Top of INFORMATION PROVIDED

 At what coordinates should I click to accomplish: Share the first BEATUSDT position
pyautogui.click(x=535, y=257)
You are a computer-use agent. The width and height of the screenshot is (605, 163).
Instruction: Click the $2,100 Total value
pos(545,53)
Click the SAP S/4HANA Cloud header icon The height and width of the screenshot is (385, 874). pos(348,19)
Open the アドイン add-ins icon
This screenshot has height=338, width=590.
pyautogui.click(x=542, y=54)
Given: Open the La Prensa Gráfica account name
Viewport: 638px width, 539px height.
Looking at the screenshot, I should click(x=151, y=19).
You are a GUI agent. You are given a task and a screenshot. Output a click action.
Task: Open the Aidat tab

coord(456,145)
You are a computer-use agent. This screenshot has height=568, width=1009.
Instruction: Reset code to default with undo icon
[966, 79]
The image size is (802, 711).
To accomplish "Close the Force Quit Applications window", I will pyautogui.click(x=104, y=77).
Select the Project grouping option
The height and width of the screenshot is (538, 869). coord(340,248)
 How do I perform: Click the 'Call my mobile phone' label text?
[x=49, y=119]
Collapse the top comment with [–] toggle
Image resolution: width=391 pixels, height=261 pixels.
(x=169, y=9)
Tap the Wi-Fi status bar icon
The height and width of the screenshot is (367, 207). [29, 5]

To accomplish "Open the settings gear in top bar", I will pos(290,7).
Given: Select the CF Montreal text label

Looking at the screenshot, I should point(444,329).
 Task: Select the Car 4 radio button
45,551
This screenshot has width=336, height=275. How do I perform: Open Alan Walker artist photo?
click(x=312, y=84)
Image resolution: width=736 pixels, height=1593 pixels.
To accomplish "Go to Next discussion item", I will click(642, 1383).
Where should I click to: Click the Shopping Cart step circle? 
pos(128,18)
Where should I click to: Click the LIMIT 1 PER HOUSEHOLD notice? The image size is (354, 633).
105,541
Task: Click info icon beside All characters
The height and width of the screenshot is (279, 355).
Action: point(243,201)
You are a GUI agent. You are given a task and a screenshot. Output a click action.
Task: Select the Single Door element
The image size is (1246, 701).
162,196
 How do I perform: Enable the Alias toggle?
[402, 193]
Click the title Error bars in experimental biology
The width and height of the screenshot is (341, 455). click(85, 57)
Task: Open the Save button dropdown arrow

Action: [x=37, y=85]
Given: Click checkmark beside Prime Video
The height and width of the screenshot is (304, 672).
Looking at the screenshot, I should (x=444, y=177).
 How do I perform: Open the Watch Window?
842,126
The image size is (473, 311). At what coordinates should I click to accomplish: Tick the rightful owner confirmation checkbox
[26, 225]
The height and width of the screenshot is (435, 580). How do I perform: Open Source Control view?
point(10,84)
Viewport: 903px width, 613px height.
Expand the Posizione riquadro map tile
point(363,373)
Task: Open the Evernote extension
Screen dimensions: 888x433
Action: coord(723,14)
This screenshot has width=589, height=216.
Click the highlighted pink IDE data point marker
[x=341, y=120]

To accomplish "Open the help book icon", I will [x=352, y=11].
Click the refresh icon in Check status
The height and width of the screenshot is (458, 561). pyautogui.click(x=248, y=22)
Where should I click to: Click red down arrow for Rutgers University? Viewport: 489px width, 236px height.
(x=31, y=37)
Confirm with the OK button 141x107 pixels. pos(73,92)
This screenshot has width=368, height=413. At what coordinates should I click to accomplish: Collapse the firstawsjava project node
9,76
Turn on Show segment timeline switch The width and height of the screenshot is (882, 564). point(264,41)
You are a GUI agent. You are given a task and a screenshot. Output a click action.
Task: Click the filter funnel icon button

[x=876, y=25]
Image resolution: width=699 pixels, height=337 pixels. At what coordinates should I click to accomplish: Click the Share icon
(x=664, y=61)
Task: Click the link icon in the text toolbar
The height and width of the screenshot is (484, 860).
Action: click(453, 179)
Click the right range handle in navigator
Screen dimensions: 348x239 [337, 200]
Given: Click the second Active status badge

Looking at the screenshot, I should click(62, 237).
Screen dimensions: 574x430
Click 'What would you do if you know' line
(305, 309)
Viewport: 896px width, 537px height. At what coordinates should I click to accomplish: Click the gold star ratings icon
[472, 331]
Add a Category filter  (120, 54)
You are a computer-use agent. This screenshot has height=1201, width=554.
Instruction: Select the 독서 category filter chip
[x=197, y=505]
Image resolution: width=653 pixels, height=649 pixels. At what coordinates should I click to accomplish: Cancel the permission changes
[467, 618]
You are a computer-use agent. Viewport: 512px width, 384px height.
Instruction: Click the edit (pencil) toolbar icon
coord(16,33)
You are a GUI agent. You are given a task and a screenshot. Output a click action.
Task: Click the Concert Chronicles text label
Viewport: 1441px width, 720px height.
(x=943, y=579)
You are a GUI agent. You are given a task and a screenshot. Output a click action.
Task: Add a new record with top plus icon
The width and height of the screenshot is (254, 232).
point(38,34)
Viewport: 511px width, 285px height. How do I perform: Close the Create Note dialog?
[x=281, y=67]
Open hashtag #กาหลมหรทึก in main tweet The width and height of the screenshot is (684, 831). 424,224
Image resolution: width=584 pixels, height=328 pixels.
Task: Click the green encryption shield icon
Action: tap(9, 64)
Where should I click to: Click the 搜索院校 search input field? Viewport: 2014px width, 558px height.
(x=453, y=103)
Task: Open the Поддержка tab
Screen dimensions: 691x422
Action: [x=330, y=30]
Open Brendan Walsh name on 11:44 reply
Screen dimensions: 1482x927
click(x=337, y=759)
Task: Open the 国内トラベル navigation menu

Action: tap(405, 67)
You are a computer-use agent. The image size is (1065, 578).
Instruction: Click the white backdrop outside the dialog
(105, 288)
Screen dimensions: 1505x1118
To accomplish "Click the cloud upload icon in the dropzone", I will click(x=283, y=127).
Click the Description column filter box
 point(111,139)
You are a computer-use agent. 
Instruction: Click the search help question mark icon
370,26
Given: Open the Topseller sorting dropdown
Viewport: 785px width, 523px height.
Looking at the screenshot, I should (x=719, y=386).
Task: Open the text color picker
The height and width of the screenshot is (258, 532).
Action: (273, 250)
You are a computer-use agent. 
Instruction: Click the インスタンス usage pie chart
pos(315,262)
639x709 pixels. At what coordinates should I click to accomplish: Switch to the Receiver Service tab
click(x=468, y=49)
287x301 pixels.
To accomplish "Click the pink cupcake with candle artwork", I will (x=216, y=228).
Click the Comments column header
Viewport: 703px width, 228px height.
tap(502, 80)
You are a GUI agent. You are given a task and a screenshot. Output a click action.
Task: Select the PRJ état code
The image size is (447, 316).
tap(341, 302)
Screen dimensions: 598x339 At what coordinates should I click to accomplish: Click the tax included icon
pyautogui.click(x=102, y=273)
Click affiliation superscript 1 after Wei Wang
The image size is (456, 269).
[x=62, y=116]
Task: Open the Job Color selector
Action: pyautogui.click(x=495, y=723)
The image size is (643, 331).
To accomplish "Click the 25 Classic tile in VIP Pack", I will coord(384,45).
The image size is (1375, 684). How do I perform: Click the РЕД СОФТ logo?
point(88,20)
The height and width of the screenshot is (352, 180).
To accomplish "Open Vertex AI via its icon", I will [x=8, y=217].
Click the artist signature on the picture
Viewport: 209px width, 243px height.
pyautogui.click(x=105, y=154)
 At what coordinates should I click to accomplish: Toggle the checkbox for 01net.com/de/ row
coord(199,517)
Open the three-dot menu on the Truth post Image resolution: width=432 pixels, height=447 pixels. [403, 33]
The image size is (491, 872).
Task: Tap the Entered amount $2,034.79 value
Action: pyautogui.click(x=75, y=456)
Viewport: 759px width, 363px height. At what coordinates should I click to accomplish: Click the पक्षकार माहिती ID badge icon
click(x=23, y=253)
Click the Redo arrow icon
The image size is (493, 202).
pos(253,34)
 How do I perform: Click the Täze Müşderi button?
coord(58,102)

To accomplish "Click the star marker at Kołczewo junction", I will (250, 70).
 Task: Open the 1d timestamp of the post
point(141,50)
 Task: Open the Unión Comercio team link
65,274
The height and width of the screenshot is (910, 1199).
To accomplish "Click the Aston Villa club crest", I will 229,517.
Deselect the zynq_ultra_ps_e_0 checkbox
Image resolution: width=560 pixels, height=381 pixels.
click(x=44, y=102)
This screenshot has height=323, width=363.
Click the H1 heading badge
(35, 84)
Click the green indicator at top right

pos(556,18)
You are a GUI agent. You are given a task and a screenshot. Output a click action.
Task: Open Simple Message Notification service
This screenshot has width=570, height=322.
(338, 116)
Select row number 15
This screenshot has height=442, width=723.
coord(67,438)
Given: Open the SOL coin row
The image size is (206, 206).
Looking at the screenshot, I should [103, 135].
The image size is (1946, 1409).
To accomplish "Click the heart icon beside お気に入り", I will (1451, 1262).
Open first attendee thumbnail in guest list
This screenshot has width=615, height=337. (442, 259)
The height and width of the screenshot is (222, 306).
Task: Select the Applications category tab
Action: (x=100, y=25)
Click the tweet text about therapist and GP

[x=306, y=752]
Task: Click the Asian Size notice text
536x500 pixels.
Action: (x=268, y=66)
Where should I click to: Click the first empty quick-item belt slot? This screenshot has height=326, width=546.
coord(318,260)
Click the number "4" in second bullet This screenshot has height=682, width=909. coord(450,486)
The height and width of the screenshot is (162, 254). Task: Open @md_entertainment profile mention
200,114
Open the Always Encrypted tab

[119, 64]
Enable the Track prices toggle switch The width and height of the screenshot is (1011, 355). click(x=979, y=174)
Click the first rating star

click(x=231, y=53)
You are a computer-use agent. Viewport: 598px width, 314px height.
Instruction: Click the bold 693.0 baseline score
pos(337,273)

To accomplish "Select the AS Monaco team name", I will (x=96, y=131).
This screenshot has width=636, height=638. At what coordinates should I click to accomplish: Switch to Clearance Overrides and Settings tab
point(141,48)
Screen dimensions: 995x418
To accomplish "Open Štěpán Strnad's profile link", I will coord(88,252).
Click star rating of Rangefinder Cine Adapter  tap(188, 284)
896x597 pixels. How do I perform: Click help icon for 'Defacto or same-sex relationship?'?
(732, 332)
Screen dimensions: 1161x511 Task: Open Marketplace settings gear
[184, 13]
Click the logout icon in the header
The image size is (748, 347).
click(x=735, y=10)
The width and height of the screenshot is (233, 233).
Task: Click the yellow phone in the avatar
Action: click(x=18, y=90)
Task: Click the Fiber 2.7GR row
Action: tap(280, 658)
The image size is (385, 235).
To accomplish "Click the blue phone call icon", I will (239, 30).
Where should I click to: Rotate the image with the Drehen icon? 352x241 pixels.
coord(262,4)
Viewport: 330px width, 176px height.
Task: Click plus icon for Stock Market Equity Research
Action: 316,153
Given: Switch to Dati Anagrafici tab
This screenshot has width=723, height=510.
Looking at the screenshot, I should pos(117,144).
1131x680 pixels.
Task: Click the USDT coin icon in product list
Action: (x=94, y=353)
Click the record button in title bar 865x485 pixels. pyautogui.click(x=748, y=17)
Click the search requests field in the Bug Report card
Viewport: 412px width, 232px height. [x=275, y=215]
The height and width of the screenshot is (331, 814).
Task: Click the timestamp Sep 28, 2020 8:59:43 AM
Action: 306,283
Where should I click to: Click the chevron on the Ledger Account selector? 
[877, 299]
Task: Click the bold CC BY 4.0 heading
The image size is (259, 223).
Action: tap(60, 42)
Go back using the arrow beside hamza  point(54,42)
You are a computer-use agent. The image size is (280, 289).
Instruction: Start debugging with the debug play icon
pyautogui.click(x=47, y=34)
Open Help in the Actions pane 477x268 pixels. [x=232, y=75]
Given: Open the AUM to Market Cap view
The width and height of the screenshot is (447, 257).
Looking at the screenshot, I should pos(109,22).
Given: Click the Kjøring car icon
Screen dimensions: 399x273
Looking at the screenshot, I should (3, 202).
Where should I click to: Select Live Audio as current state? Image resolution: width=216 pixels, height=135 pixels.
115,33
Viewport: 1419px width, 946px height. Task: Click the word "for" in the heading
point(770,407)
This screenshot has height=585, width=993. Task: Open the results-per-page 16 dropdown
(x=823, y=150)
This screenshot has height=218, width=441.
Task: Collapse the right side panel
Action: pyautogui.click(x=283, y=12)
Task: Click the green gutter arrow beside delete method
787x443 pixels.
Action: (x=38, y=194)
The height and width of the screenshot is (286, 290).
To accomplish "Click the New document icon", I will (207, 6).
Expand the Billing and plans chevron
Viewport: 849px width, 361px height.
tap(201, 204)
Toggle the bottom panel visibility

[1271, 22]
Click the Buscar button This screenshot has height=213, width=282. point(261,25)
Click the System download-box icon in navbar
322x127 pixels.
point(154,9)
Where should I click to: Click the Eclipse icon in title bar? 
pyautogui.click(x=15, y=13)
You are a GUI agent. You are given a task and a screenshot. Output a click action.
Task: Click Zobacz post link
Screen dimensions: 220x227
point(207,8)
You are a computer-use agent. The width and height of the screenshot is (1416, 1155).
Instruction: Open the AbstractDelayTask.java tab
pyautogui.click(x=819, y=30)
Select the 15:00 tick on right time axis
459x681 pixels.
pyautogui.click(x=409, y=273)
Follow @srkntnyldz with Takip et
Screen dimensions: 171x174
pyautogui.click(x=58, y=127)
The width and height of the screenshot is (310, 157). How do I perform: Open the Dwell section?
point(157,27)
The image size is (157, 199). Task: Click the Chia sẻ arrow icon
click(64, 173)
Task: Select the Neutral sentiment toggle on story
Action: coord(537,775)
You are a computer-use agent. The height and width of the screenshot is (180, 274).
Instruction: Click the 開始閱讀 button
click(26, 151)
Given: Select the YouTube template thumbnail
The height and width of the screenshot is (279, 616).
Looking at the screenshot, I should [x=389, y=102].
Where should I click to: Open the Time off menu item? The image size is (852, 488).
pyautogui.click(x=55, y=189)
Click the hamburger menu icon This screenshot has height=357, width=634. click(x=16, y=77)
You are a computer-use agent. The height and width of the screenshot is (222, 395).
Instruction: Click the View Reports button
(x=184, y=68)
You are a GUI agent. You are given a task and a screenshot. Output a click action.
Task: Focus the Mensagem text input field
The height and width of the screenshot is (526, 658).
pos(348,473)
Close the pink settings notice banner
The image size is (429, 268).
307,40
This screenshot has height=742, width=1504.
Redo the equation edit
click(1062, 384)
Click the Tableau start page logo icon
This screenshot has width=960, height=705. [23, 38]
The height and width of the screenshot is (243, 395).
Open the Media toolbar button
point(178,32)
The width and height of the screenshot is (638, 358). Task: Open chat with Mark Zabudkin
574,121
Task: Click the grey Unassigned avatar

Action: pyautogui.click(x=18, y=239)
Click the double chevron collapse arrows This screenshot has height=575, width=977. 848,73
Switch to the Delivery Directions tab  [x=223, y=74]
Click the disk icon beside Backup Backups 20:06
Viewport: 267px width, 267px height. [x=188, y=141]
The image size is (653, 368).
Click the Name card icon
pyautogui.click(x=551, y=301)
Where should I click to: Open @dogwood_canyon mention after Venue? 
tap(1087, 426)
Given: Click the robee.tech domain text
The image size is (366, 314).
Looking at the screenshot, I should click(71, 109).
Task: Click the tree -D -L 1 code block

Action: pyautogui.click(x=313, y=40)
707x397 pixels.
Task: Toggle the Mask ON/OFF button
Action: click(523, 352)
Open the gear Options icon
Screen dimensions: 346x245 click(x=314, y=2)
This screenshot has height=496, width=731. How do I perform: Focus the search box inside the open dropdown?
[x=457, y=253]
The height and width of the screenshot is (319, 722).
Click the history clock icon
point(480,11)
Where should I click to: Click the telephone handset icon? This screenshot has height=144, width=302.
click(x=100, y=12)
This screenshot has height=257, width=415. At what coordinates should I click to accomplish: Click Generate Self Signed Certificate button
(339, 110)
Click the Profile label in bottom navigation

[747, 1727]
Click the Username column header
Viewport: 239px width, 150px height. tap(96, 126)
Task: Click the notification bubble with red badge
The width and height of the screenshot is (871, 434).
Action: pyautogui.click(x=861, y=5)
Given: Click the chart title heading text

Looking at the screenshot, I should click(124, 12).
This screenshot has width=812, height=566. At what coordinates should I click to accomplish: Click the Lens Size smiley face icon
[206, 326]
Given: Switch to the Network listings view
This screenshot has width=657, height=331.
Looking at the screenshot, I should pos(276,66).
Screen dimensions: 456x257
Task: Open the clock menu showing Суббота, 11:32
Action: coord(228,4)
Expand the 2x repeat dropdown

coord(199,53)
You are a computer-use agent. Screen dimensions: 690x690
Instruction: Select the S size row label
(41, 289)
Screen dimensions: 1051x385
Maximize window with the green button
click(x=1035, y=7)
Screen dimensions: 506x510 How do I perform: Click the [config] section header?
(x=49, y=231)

Bottom of INFORMATION PROVIDED

* **TASK TO CARRY OUT**:
Review the material and copy each line in which the word "record" appears.

* **RESPONSE TO THE TASK**:
Task: Add a new record with top plus icon
Click the record button in title bar 865x485 pixels. pyautogui.click(x=748, y=17)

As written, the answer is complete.